Rejected Personal Ads from the New York Review of Books ~ a parody by Mike McGowan

Too explicit

ROBUST, ENERGETIC, VIGOROUS single gentleman (Princeton ’60), seeks sleek female Chaucer scholar for naughty Canterbury Tales re-enactments. Are you ready for “any lord to leggen in his bedde?” I’m up for it! Box 48729.

Too depressing

DEEP THINKER WITH NO REGRETS, yet something tells me all is illusion in this too-short life. Divorced female poet (think Sylvia Plath, had she lived) wants a sensitive man, 63-89, to talk to (with), on cold, dark, endless winter nights. Box 30747.

Too specific

INTELLIGENT MAN OF THE WORLD knows exactly what he wants: Jennifer B. – I know you read the NYRB. Hear me out. I’m the older, distinguished clerk at that used book shop on 23rd Street (you come in every Thursday, lunchtime), and I’ve been learning you for weeks. Got your name off your credit card, but I am not stalking you – you always come to me! I’m 67, atheist, well-read (duh), and I know you have a thing for Emily Dickinson. “My river waits reply.” Box 50831.

Too strange

SEEKING VOLUNTEER, sexy and undaunted (under 50), to trip with me on a new synthetic hallucinogen I’ve perfected, using perfectly legal herbs and household gels and powders (all organic and mostly pine-scented!).

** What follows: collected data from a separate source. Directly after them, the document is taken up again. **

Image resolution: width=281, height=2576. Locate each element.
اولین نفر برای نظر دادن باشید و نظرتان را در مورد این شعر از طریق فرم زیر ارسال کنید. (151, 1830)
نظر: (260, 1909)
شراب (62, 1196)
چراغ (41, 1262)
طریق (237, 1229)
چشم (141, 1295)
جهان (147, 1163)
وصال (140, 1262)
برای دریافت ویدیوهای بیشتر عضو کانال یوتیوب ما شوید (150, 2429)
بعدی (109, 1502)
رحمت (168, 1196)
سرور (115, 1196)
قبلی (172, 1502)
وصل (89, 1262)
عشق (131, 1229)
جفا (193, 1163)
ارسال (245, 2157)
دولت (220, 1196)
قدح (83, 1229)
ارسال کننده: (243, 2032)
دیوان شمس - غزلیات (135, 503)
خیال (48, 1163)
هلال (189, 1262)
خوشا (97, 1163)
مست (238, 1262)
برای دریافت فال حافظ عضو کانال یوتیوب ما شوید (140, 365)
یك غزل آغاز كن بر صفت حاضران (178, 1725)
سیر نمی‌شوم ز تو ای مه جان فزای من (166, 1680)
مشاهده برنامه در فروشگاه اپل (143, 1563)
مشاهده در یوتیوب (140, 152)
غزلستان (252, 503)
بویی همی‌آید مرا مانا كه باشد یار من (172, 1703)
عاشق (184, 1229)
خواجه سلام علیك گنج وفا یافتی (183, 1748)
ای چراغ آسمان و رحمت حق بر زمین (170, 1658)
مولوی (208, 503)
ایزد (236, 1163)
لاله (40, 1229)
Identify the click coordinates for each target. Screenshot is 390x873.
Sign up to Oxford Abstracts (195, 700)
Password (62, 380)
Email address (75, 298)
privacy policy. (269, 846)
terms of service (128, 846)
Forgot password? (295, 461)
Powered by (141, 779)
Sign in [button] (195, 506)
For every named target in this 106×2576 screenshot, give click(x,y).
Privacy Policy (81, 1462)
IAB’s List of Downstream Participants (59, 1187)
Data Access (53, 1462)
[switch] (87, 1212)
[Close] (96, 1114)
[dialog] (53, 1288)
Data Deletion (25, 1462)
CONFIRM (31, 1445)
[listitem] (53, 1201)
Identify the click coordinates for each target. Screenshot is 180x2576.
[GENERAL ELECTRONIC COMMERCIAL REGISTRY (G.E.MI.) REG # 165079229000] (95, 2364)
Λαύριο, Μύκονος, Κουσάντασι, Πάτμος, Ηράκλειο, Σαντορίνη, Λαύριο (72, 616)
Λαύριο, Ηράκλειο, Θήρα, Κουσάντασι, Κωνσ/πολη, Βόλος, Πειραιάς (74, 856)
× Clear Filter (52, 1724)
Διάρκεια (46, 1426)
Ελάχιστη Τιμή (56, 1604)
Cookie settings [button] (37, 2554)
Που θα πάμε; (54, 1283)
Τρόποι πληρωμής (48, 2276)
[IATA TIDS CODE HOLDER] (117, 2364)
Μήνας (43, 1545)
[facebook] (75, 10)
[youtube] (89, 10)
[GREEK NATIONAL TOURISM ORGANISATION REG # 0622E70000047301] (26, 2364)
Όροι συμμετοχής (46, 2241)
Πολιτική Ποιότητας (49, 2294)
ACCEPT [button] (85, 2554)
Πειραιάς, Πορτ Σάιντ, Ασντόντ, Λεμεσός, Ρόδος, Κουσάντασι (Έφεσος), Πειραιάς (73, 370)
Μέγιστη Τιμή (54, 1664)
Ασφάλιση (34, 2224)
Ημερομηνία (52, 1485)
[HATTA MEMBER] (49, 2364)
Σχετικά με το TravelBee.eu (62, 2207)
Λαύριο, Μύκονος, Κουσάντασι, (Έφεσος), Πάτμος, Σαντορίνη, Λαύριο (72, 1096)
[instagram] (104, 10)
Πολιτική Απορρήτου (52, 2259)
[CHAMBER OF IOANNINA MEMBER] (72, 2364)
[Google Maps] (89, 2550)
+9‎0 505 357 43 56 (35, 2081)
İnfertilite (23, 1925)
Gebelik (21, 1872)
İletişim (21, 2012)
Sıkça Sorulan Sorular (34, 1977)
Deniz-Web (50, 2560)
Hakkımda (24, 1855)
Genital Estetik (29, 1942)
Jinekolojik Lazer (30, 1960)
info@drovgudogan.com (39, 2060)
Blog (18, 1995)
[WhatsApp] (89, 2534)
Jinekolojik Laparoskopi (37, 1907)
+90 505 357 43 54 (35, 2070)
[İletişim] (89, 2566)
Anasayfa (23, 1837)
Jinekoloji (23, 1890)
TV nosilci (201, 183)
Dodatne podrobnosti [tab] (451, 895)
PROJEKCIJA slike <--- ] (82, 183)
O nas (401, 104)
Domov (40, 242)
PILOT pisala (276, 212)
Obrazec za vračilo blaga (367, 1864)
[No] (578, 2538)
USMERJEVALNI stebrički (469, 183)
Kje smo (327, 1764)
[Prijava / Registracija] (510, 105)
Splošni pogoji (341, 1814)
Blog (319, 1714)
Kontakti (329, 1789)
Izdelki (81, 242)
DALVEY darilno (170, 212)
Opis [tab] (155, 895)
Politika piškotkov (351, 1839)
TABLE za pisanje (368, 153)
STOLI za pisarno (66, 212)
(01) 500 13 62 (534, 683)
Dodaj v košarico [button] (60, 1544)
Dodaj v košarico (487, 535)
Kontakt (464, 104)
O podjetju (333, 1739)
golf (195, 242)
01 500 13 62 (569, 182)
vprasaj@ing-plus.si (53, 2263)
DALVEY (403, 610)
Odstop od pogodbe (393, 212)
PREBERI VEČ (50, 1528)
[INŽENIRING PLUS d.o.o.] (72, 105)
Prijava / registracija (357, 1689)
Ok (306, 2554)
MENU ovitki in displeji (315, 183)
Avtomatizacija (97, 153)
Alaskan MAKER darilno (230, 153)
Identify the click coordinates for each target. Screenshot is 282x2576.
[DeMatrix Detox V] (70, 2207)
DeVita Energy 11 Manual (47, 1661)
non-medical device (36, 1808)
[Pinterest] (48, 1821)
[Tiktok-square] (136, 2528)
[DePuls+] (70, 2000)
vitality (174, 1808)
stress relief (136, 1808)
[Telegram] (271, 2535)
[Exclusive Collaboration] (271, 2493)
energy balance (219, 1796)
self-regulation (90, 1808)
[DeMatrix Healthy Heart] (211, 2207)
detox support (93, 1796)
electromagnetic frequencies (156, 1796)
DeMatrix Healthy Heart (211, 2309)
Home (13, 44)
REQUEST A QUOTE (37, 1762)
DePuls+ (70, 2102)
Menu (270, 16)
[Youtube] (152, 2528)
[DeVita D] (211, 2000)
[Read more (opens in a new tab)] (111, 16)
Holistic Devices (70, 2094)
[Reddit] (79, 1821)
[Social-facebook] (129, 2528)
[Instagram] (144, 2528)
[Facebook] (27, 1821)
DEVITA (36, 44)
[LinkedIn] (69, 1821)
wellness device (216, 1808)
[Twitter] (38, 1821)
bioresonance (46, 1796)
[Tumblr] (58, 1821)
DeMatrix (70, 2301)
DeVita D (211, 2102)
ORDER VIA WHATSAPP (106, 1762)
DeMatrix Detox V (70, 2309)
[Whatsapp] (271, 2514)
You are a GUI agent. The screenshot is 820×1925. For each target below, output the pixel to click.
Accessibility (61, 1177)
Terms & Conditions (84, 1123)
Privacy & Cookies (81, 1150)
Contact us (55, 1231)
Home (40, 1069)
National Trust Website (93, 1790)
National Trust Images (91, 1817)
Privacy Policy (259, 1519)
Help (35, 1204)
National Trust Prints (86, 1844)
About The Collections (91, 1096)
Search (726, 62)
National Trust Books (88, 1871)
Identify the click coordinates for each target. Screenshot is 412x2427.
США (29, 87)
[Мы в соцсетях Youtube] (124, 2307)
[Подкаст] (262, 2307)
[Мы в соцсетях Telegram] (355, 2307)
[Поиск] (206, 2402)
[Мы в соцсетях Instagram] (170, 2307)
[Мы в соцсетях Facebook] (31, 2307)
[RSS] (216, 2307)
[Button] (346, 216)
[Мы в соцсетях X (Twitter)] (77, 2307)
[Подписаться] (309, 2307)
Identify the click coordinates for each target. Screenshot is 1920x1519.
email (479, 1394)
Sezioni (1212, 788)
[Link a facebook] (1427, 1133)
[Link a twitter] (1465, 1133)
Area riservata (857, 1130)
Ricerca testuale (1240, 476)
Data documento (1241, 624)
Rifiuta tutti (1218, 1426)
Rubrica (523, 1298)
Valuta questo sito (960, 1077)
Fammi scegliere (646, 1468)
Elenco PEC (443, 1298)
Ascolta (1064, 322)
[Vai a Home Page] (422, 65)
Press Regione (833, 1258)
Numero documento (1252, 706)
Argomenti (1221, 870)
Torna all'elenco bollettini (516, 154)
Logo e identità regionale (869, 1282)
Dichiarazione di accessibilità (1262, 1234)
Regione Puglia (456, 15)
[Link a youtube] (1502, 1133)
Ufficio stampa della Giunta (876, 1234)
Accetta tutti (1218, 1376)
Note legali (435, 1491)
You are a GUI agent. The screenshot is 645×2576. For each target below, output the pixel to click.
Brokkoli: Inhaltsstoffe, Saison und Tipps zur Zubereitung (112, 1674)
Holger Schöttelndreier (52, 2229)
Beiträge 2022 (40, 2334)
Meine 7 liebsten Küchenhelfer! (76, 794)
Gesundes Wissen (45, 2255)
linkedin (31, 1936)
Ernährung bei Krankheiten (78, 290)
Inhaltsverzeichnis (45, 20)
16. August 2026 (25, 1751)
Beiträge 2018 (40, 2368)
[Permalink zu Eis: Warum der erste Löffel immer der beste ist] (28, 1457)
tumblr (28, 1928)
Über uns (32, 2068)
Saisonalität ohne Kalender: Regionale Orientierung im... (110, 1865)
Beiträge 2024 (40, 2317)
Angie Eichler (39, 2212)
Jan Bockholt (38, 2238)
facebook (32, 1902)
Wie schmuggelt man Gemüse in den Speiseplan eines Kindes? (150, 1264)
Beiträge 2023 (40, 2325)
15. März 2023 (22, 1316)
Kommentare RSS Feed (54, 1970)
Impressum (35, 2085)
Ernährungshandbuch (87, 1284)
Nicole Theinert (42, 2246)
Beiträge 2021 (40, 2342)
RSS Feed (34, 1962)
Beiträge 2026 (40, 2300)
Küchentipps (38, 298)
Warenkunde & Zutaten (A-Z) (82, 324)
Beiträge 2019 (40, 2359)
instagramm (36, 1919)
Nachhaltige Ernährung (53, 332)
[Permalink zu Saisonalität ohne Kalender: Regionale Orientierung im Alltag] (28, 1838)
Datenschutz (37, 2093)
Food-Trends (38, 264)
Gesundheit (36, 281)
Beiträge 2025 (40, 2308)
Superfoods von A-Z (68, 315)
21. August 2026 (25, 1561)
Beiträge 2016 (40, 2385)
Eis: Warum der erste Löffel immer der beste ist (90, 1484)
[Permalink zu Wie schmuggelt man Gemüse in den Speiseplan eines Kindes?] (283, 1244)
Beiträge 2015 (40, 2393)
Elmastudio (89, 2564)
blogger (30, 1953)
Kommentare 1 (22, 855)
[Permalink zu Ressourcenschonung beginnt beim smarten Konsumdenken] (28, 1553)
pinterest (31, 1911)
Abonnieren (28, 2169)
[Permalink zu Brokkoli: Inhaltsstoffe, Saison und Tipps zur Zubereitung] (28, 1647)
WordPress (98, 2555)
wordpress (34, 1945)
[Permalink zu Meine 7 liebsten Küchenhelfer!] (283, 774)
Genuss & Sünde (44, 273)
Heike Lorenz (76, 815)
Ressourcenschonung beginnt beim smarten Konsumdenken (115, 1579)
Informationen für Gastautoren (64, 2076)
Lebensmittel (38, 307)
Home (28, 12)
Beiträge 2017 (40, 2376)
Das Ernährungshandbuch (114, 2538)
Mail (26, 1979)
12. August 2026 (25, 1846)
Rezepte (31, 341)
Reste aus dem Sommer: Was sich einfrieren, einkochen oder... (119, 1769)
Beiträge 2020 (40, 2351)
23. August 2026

Thanks to a small tear in the space/time continuum in my kitchen pantry, my compound will take us in tandem beyond the deep-field universe to an inner realm where nothing is real but our consciousness, and, oddly, a 1939 gas station in Waco, Texas. Oh, me? Former Dow chemist, 73, with a flair for trying new things. You game? Box 24473.

Too frank

VIVACIOUS AND SLIM widow, 84, with rent-controlled 2-BR on the UWS, is here to tell you that she has needs and is willing to pay for them. How’s free room & board grab ya? You will live in and cook, clean, and service on a regular basis, providing that you pass the audition. What can I say? I’m particular about certain things. You must be 50 – 70 (i.e., a younger man), handsome(ish), educated, single, circumcised, and funny. Oh, and if you play your cards right, you can have the apartment when I’m gone. Hurry! Box 30851.

Too likely a fraud

WELL-KNOWN ACTOR you know and love is tired of dating famous women. Not currently on Broadway (though I have been), I’m looking for a Charlize Theron with the charm of an Emma Stone and the je ne sais quoi of a Jennifer Lawrence. And yes, though I’m 61, I’m cutting this off at 30 for the successful respondent. Many fringe benefits, including dining at fine restaurants, seeing plenty of shows, and traveling with me when I’m on location in Europe. Again – You: not famous but somewhat like Charlize Theron; Me: rich, famous guy with the most sparkling white teeth you ever did see. Come on, it’ll be fun. Box 48852.

Mike McGowan hails from the tri-state area, reads the NYRB religiously, but has not, as yet, been tempted to answer one of its personals. Nor place one.